You may well be rubbing your eyes in disbelief, but the new Lotus Exige really is a road car, despite its racecar looks. Take it on track days if you want, but the whole point of this exhilarating new machine is to bring the style and thrills of the Sport Elise to a wider audience, one that doesn’t wear a crash helmet and a Normex race suit for their weekend driving.

There has always been a strong link between Lotus race cars and road cars, But the Exige takes this relationship to its ultimate extreme – it shares large chunks of its mechanical package and bodyshell with the sport Elise racer. Slap on some race numbers, whack on some sponsors stickers and they would be very hard to tell apart, if you want a clue, look for the tax disc.

What’s truly exciting about the Exige is that it’s a full production model, not a limited edition, and it’ll be available right through the UK and European Lotus dealer network, priced at around £32,000. It’s important not to think of the Exige as an Elise coupe (tempting though that may be). It’s a race replica, plain and simple. By its very nature, the Exige is an uncompromising machine, aimed at drivers who want finely – honed handling, a responsive power plant, and the very best driver satisfaction. For that reason it won’t suit everyone, so if you’re after luxuries you’d best look elsewhere. Hard drivers will love it, though they’ll have to get used to the swarms of interested onlookers whenever they stop.

The Exige is as close as Lotus could make it to the Sport Elise within the confines of European type Approval regulations and the practical needs of road use. Essentially its body shell is the same as that of the racer, but the front/apron splitter is raised to improve the ramp – angles the race car is so low it wouldn’t make it up your driveway.

Changing the front end of the car affects the aerodynamic package and as a consequence (and to comply with European homologation regs) the rear wing design is different to that of the Sport Elise, though it still makes a bit of a statement! Just as on the racer, the aerodynamics are set up to provide a stable balance between adequate down force and low drag.

Another modification is to the panel above the engine bay, changed from a solid unit to a transparent polycarbonate moulding to improve rear visibility – race drivers may not care what’s behind them, but the rest of us do. At the same time additional cooling vents have been moulded in to the panel, as unfortunately all road cars sometimes get stuck in traffic.

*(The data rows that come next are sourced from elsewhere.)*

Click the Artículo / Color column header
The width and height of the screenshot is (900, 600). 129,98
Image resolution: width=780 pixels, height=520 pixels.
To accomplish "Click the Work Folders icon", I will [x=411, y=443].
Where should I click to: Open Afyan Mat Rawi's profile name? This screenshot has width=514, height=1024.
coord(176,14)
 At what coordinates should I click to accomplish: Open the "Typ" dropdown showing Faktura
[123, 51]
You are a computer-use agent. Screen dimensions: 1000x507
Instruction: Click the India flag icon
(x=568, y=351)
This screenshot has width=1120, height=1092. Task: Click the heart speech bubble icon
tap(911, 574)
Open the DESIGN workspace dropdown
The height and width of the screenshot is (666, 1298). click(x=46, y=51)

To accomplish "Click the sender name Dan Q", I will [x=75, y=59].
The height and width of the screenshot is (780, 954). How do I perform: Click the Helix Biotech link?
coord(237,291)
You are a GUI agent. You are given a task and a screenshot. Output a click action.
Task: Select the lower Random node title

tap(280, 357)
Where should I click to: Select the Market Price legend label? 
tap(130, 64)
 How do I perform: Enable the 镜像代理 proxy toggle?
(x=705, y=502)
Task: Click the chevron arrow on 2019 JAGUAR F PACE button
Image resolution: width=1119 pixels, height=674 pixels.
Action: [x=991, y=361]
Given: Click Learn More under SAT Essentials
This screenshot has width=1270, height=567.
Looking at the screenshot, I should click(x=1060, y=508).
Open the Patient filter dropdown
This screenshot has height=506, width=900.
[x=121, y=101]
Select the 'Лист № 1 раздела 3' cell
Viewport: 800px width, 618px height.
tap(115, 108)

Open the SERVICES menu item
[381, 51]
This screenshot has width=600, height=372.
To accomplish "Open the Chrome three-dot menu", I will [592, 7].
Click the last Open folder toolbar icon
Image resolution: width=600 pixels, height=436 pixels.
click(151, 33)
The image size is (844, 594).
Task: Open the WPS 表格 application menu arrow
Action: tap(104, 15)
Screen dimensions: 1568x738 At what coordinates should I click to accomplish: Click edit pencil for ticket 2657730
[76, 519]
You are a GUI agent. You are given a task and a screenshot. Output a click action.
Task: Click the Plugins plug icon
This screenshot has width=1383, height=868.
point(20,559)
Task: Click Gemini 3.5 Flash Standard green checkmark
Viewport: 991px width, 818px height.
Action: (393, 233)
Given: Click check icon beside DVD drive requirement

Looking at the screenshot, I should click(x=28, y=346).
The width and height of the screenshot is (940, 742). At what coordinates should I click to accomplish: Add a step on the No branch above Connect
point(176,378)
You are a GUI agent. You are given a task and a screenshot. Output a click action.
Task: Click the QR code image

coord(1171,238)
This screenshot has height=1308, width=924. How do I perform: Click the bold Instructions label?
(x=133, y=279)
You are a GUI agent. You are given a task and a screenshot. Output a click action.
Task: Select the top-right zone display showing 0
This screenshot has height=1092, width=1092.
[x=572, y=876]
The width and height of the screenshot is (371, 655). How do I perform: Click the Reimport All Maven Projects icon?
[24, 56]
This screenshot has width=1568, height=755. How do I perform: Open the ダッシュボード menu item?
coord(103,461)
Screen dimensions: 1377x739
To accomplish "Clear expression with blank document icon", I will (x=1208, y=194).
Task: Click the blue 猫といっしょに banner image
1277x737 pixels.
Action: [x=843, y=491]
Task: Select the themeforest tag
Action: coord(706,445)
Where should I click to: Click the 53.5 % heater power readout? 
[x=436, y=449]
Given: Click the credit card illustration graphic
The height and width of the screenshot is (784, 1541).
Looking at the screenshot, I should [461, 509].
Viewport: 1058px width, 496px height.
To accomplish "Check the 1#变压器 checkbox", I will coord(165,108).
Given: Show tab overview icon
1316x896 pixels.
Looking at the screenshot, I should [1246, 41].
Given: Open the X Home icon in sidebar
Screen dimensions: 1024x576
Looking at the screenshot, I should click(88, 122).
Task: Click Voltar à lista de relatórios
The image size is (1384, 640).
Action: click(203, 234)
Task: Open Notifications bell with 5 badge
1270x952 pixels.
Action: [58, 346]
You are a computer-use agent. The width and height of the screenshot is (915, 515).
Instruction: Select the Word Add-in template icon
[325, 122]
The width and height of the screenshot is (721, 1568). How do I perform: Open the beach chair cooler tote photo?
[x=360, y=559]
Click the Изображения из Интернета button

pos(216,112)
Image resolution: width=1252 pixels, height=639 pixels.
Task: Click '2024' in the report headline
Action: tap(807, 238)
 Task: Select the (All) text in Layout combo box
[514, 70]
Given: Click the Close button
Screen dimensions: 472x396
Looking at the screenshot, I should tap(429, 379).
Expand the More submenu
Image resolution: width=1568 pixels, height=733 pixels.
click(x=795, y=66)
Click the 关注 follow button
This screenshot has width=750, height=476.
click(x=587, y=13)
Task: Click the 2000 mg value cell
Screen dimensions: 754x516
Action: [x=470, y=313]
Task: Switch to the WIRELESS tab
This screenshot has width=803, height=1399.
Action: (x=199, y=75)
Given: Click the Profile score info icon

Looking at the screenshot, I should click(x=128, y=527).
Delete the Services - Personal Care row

The Sport Elise’s central seating position was considered, but in the end it was decided owners would want to share their Exige experience, so the road car gets twin seats, both seats feature an optional four – point race style harness, Power comes from the same 177ps derivative of the 1.8 litre K series engine found in the 340R so , the Exige won’t be short of outright performance. It shares the same broad front and rear track as the Elise, while its suspension settings are based on those of the 340R – the spring and damper settings, however are returned to account for the weight differential between the two cars. Yokohama has developed a special version of its A039 tyre for the Exige, which like the rubber fitted to the 340R is a sort of grooved slick.

Good news for Exige owners who intend to use their car for track days – not only can they pick upgrades from the Lotus accessory range, they can also choose certain items from the Lotus Motorsport parts inventory. The Exige goes on sale this summer and provides the perfect link between the Autobytel lotus Championship ( in which the Sport Elise races ) and Lotus road cars today and if Colin Chapman were alive today, he’d thoroughly approve of this latest edition to the Lotus Line up.